SCARBOROUGH: These are forever. This is complete, utter nonsense.
THOMAS ROBERTS, host of Way Too Early: Don't the people at the IRS have any buddies at the NSA and they can go to that pit in Bluffsdale, Utah and they can dig some of these out. Don't you think the NSA has Lois’s e-mails.
BRZEZINSKI: USA Today reports there were actually seven hard drive crashes, no centralized archive, and a regular practice of reusing and erasing backup tapes every six months.
SCARBOROUGH: No, no , no. This is ridiculous. I’ve never heard this in my life.
BRZEZINSKI: The report also says employees made their own decisions as to which e-mails would be part of the official agency record. You know what, you [Thomas Roberts] brought up the best point on Way Too Early this morning. He said I wish the IRS was as good with us as we are apparently with them, with their receipts and e-mails.
SCARBOROUGH: We're not going to be good with them on this. One of the most important people in the agency. I've never heard of anything like this before, except when Al Gore lost a lot of his e-mails right before his presidential campaign. Democrats are not really good with e-mails. Especially when investigations are on the way. I don’t know what the deal is.

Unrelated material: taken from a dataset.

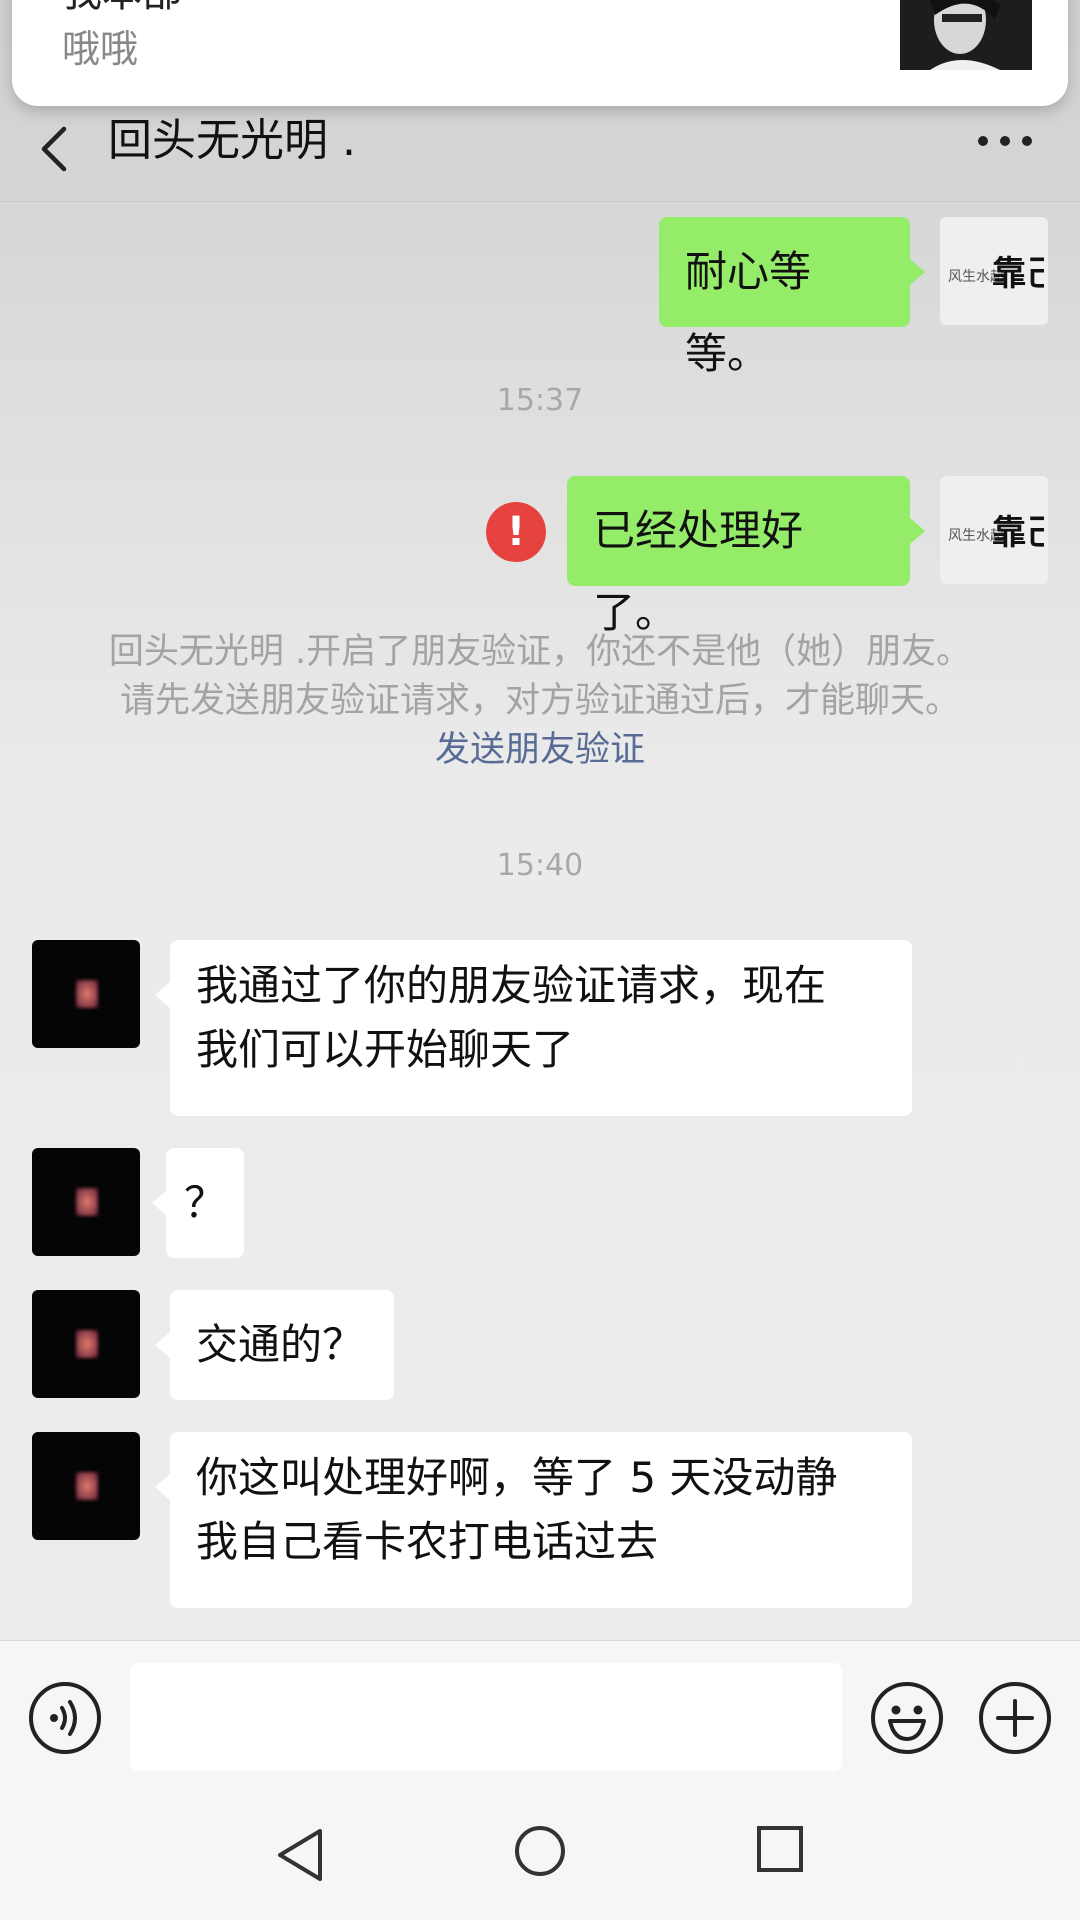 The width and height of the screenshot is (1080, 1920). What do you see at coordinates (738, 556) in the screenshot?
I see `message-bubble-sent: 已经处理好了。` at bounding box center [738, 556].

BRZEZINSKI: It doesn’t look good.
SCARBOROUGH: It doesn’t look good for the IRS either. Forget the political implications. Also for the IRS itself, they demand so much from us and they can't even retain e-mails for a couple years for one of the most important figures who is now in the middle of the largest IRS scandal they’ve faced in decades.
WALLACE:The very agency that means you stuff your wallet with all your tiny little tax receipts, tape them on a piece of paper and scan them in case you're audited you actually have the receipts. That’s the agency that lost every single email. I don't buy it.
SCARBOROUGH: If we're being audited and we say we lost all this and there's suspicious behavior, what happens to us around this table? We get thrown in jail. So my question is, who is going to get thrown in jail for this?
BRZEZINSKI: Oh, my goodness.
SCARBOROUGH: What do you mean oh my goodness? I guarantee if you didn't have receipts and you were in the middle of a suspicious investigation launched by the IRS and they’re coming after you and you go, my hard drive crashed, I don’t have that information, you’re in jail.
BRZEZINSKI: Why would it cost them $10 million to be able to retain a certain amount of e-mails in this day and age? I don't get that.
RATTNER:Well I think you need, but look. The point is we use the word lost like you lost your homework. This is a policy. They had a policy of not retaining these e-mails past six months.
WALLACE: Hard drives are not the only way to retain emails. I mean campaigns retain e-mails in hard copy. Before we had big fancy servers–
RATTNER: In fact, they have gone to people Lois Lerner was e-mailing with to see what they archived and retrieve what–look, I'm not here to defend them, I’m here to say we don’t know all the facts.